Managing the Plains Cree dictionary database
https://itwewina.altlab.app/
GNU General Public License v3.0
0 stars 3 forks source link

Handling of dialect markers from CW (ý) #115

Open fbanados opened 2 weeks ago

fbanados commented 2 weeks ago

ý characters are used in CW to denote a sound that change between different Cree dialects. For itwewina, these must be changed to y.

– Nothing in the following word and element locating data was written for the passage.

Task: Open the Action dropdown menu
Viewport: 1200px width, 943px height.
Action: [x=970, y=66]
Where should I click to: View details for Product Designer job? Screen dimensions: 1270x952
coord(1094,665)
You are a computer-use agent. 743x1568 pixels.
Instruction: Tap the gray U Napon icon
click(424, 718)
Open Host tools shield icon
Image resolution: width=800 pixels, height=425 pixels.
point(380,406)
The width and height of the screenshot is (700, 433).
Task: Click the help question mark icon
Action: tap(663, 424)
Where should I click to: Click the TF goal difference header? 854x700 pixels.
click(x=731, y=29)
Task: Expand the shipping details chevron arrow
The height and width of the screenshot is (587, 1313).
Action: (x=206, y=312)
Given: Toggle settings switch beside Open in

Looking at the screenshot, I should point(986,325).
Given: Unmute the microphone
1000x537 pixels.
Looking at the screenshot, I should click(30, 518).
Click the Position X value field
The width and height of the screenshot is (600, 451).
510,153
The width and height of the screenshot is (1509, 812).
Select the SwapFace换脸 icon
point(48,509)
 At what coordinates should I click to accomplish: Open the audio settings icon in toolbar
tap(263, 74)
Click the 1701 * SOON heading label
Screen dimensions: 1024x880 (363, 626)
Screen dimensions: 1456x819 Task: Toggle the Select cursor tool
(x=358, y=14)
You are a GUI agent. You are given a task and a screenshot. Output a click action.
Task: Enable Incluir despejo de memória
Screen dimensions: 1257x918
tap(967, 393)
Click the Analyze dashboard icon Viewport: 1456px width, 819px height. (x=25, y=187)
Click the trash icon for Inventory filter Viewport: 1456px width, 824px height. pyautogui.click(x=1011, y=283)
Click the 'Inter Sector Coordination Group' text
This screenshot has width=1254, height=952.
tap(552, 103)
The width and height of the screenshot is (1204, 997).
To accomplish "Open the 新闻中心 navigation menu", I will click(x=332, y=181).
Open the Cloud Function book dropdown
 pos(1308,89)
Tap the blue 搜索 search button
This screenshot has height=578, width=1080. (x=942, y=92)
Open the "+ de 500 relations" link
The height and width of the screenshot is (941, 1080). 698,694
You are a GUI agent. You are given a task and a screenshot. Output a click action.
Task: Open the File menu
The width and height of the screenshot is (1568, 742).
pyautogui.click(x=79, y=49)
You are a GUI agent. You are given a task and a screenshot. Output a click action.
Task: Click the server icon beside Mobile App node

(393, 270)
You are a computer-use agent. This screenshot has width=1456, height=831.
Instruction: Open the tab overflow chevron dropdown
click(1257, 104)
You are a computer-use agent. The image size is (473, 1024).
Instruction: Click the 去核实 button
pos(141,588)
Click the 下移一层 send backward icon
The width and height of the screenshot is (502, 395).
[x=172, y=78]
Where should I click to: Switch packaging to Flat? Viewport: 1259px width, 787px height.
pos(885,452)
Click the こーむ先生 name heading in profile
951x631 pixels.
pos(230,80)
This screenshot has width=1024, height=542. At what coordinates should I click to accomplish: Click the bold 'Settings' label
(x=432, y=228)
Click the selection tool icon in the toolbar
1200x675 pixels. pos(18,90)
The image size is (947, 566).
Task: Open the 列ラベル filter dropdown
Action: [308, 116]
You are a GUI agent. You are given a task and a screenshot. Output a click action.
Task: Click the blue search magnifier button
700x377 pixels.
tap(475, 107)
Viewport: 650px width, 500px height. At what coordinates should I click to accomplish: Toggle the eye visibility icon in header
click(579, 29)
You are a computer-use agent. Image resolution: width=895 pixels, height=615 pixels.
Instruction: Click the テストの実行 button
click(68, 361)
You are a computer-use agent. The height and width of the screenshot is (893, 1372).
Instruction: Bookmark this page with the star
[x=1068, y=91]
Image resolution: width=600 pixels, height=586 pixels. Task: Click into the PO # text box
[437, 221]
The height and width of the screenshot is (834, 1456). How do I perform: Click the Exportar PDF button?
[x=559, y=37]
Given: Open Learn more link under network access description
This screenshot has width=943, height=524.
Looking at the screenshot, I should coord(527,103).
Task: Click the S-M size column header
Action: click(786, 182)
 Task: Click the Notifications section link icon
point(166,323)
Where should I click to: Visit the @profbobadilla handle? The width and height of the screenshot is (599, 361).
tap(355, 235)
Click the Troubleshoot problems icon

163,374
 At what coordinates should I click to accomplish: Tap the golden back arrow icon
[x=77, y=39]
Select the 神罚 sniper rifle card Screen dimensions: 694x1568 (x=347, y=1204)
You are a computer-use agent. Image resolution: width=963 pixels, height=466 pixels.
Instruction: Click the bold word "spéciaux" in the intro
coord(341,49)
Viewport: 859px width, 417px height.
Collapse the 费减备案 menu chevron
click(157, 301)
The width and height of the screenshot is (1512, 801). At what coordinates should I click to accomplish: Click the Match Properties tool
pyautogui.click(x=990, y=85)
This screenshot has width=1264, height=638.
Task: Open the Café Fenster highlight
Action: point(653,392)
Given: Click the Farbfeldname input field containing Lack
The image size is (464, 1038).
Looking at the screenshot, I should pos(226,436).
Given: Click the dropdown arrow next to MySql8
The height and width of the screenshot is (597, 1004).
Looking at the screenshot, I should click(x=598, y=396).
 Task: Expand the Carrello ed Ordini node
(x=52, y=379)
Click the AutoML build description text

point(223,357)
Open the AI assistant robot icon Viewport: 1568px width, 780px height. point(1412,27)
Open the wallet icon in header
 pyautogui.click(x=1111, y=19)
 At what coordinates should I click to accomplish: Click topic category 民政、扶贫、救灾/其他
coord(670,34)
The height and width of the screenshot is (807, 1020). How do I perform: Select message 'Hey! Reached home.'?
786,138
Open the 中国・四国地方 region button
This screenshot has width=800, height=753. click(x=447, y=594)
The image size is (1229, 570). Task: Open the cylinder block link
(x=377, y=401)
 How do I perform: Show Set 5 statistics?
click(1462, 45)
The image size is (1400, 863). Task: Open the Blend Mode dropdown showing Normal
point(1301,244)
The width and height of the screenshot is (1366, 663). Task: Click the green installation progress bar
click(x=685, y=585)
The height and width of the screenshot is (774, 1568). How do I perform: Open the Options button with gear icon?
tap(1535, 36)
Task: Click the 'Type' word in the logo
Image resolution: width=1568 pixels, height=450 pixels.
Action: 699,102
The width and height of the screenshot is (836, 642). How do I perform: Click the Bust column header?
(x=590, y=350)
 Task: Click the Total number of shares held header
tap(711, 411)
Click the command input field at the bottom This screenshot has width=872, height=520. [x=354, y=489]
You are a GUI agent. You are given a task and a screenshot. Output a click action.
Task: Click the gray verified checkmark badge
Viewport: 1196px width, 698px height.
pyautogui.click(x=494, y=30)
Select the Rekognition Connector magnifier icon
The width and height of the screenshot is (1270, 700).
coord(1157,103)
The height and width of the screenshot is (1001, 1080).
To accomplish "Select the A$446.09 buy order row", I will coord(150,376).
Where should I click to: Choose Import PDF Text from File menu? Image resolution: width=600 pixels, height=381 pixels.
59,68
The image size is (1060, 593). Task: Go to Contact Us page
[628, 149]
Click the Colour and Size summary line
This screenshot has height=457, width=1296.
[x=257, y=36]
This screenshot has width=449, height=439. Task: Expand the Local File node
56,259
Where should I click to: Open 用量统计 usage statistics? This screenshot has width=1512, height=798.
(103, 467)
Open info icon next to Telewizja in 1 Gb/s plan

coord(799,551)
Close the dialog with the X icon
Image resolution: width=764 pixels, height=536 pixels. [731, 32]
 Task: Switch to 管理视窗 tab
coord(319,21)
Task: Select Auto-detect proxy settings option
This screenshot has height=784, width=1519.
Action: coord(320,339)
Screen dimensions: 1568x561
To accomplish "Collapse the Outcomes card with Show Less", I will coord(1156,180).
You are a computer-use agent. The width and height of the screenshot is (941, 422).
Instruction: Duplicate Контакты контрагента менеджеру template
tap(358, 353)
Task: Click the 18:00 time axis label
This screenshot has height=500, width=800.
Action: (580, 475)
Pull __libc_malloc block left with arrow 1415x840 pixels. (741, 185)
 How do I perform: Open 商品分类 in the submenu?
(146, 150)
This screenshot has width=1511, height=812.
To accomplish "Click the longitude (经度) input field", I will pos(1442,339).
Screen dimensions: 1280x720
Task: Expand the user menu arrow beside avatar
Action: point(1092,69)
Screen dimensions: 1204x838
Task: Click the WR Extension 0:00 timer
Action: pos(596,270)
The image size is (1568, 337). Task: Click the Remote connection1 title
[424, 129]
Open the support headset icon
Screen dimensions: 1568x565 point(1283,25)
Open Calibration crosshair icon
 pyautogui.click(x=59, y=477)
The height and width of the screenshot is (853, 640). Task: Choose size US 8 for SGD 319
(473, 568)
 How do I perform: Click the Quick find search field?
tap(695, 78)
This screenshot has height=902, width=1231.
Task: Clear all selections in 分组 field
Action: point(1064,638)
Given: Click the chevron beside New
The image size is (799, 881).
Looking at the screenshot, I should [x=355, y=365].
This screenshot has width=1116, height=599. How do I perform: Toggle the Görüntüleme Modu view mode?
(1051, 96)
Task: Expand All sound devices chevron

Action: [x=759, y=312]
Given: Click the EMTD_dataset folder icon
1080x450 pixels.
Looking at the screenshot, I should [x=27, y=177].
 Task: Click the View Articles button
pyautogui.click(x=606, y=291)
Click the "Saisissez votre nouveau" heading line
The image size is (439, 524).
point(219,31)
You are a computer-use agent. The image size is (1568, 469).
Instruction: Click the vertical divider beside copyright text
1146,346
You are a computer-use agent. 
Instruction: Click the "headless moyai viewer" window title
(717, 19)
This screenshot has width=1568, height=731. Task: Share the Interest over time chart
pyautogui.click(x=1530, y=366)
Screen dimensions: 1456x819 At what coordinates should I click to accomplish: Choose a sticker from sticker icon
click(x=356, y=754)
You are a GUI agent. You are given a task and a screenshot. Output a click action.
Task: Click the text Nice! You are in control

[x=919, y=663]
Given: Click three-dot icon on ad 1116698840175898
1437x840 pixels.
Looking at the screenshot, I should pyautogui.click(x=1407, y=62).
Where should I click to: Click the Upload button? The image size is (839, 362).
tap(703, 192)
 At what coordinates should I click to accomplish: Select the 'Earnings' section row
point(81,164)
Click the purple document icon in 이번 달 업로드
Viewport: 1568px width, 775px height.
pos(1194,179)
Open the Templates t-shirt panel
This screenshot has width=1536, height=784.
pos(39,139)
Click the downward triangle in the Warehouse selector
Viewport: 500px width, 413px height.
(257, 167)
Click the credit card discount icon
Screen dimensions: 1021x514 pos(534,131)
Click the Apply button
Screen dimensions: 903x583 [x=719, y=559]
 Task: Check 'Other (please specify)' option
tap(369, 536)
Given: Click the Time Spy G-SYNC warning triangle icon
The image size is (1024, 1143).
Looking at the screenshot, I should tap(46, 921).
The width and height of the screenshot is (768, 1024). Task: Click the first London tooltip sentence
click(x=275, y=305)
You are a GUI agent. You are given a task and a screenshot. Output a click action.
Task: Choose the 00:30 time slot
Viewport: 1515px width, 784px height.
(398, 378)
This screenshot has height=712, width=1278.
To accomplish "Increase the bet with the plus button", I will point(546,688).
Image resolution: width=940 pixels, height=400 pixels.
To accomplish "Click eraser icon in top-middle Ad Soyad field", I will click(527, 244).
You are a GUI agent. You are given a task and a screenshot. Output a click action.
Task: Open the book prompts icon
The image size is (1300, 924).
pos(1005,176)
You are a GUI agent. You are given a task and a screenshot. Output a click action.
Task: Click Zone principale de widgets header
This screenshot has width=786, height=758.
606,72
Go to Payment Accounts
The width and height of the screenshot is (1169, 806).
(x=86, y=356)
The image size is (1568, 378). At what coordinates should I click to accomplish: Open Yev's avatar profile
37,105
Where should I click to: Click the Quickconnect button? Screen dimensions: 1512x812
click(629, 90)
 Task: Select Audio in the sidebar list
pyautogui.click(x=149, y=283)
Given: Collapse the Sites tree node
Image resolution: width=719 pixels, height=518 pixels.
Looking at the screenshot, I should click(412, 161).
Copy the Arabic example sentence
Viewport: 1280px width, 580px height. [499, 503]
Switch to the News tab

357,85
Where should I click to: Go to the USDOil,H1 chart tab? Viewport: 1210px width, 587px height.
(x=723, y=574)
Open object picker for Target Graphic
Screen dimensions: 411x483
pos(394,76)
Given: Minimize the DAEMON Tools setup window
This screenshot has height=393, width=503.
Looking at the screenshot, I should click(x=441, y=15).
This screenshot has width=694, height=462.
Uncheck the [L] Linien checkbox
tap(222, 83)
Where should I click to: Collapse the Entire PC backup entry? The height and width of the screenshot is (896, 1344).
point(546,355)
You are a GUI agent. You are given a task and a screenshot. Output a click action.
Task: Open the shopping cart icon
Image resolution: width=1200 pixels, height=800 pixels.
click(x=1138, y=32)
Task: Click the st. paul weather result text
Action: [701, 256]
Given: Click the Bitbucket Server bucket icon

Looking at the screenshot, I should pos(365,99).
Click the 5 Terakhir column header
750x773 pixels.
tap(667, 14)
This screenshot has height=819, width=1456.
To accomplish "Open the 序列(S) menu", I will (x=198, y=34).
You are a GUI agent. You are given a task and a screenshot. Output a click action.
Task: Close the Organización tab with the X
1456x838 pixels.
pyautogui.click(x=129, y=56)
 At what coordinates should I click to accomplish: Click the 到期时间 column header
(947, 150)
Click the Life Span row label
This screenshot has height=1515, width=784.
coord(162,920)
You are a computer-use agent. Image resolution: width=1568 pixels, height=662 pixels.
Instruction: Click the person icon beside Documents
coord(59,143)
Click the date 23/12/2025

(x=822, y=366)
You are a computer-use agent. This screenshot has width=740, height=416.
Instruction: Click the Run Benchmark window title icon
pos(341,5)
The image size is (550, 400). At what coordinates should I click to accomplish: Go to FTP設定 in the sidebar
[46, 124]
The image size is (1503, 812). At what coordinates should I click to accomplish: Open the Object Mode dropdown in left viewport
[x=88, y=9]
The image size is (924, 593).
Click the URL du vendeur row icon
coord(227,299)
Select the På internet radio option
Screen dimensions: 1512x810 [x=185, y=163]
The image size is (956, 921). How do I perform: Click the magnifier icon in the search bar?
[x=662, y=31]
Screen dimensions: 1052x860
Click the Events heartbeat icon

We need a more consistent and future-proof way of handling these both in the crk-db repo and in morphodict.

See also #44, #30, #68, UAlbertaALTLab/morphodict#929, UAlbertaALTLab/morphodict#649, UAlbertaALTLab/morphodict#197, UAlbertaALTLab/morphodict#255, https://github.com/UAlbertaALTLab/morphodict/issues/96#issuecomment-552063925 https://github.com/UAlbertaALTLab/itwewina/issues/104#issuecomment-449160563, https://github.com/UAlbertaALTLab/crk-db/blob/9278ba490909d07ed5e3b41405bf60dfc0126687/lib/convert/CW.js#L48,

aarppe commented 2 weeks ago

Here's where this is discussed for the FST side:

https://github.com/giellalt/lang-crk/issues/30

fbanados commented 1 week ago

This issue also affects the merging of entries: e.g. AECD has a yôwênam entry, while CW uses ýowênam. If the merging process does not handle this, definitions are left out.

fbanados commented 3 days ago

Agreement is that the strict analyzer FST should be slightly relaxed to accept ý -> y. Eventually, also the generator FST should generate ý whenever the data used to build the FST supports it (that is, not every y shall become ý). In this way, main entries with ý can preserve the letter in their identifier, and thus itwewina can later implement an option to either show or hide the ý in the presentation.

aarppe commented 3 days ago

We can have an optional conversion of ý (->) y on the analysis side of the strict (normative) analyzing FST.

fbanados commented 2 days ago

I've recompiled the FSTs and these have been deployed to the dev version for testing.